Les courbes étudiées ne possèdent plus systématiquement une origine spécifiquement mécanique ou cinématique mais proviennent aussi d'autres branches des mathématiques. Giuseppe Peano découvre[24] la courbe qui porte maintenant son nom et qui recouvre intégralement la surface d'un carré de côté 1. Hermann Minkowski utilise des convexes pour résoudre des questions de théorie algébrique des nombres[25]. Les frontières de ces convexes, s'ils sont dans un plan euclidien, peuvent parfois être paramétrées comme des arcs.

Il est possible d'approximer aussi précisément que souhaité la longueur d'un arc par une ligne polygonale, si cette longueur est finie.

Camille Jordan est un précurseur dans l'étude des courbes du plan euclidien ayant une autre origine que cinématique. Il essaie de résoudre certaines questions apparemment anodines comme celle du théorème portant son nom, ce résultat traite d'une courbe fermée et simple. Fermée signifie que l'image des extrémités du segment de définition sont confondues et simple que l'unique point double est l'extrémité. Une telle courbe sépare le plan en deux parties connexes, l'intérieur et l'extérieur de la courbe.

- ENTRÉES FOURNIES -
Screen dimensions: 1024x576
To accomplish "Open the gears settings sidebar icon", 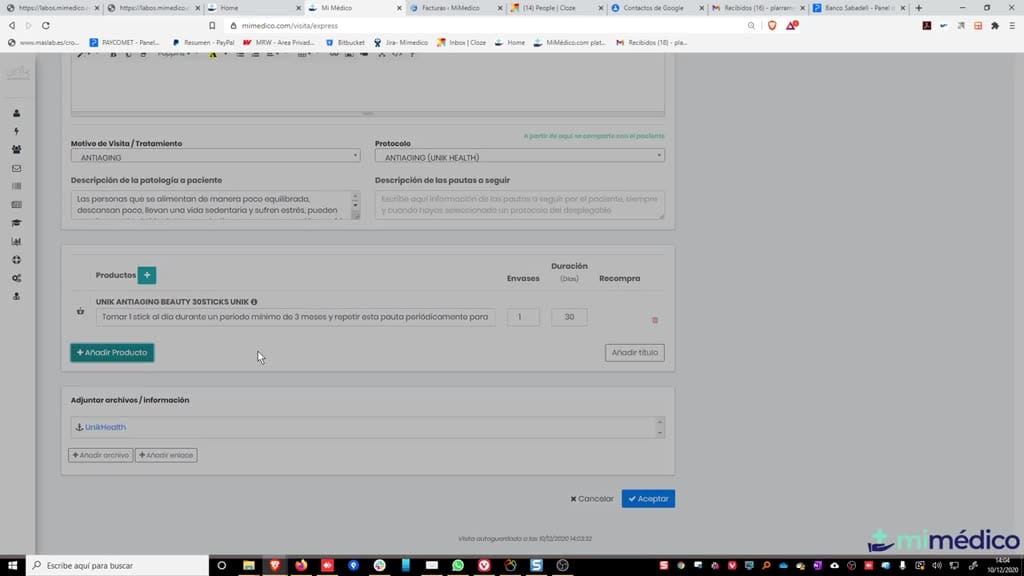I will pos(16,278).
---
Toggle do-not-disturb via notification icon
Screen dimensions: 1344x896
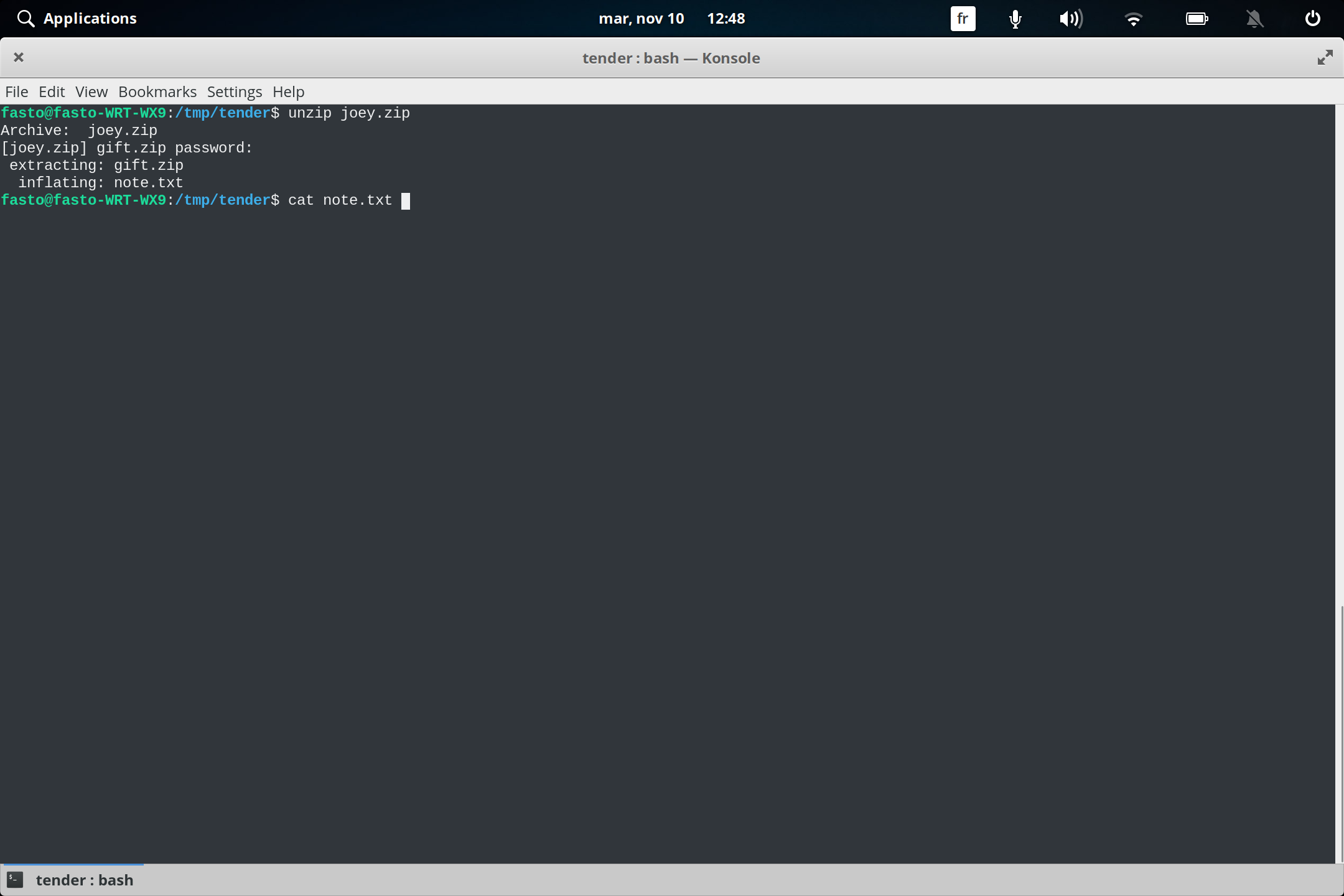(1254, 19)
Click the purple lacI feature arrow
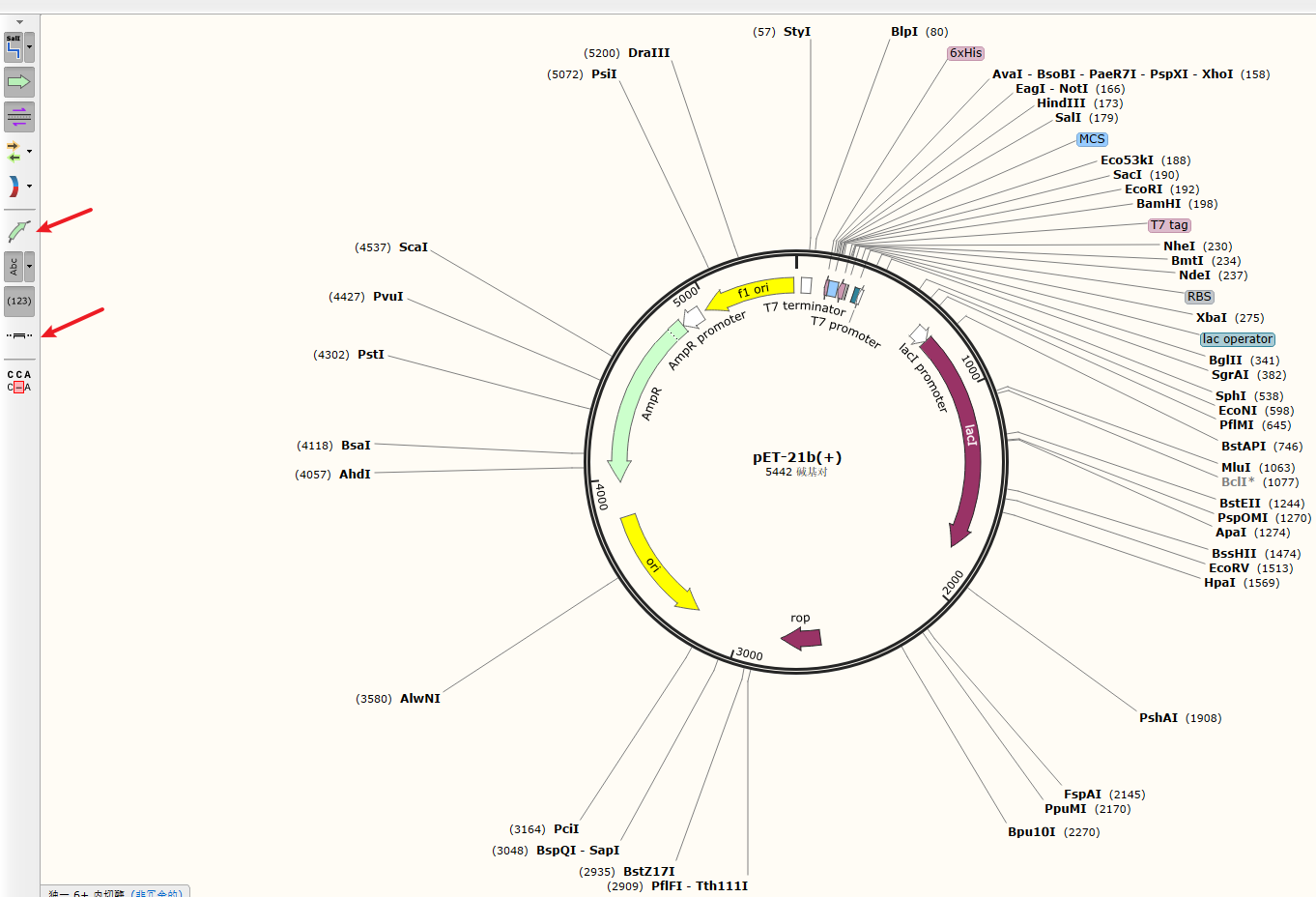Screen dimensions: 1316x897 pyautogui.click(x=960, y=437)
--
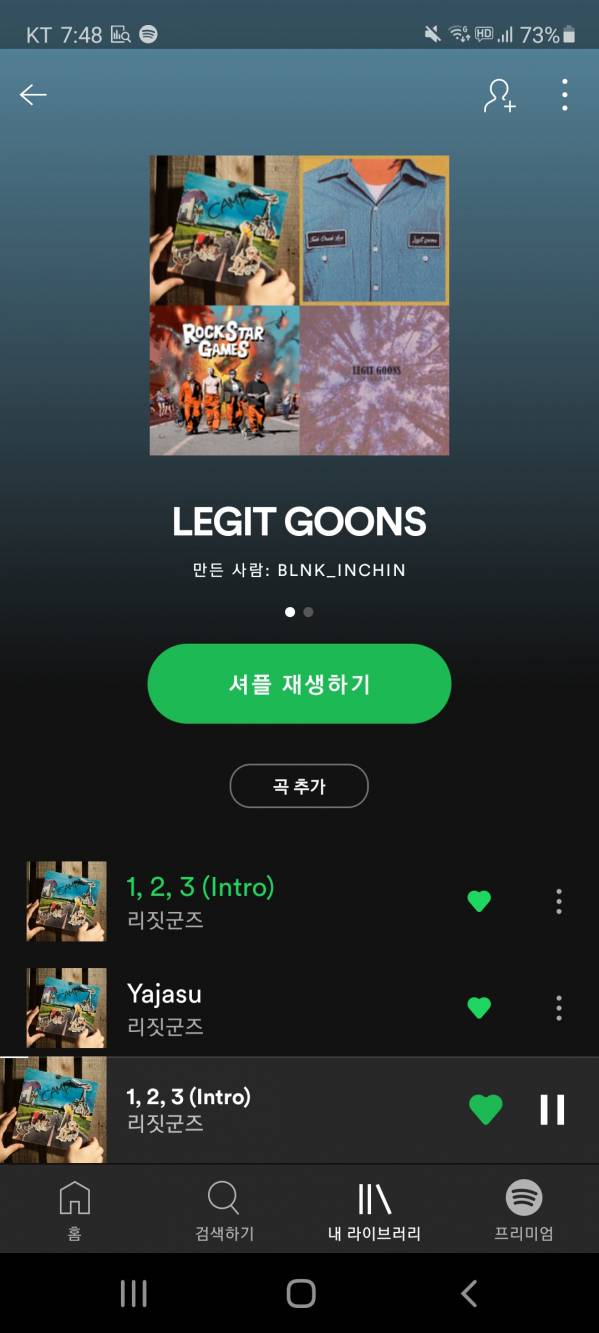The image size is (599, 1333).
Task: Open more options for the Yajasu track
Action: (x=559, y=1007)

- CONSIGNES -
a: Citez tous les mathématiciens nommés dans l'extrait.
b: Recopiez le passage de l'extrait en commençant aux mots « Les courbes étudiées » et en vous arrêtant après « longueur est finie. ».
Seul l'extrait sert de source, à l'exclusion des entrées.

- RÉPONSES PAR CONSIGNE -
a: Giuseppe Peano, Hermann Minkowski, Camille Jordan

b:
Les courbes étudiées ne possèdent plus systématiquement une origine spécifiquement mécanique ou cinématique mais proviennent aussi d'autres branches des mathématiques. Giuseppe Peano découvre[24] la courbe qui porte maintenant son nom et qui recouvre intégralement la surface d'un carré de côté 1. Hermann Minkowski utilise des convexes pour résoudre des questions de théorie algébrique des nombres[25]. Les frontières de ces convexes, s'ils sont dans un plan euclidien, peuvent parfois être paramétrées comme des arcs.

Il est possible d'approximer aussi précisément que souhaité la longueur d'un arc par une ligne polygonale, si cette longueur est finie.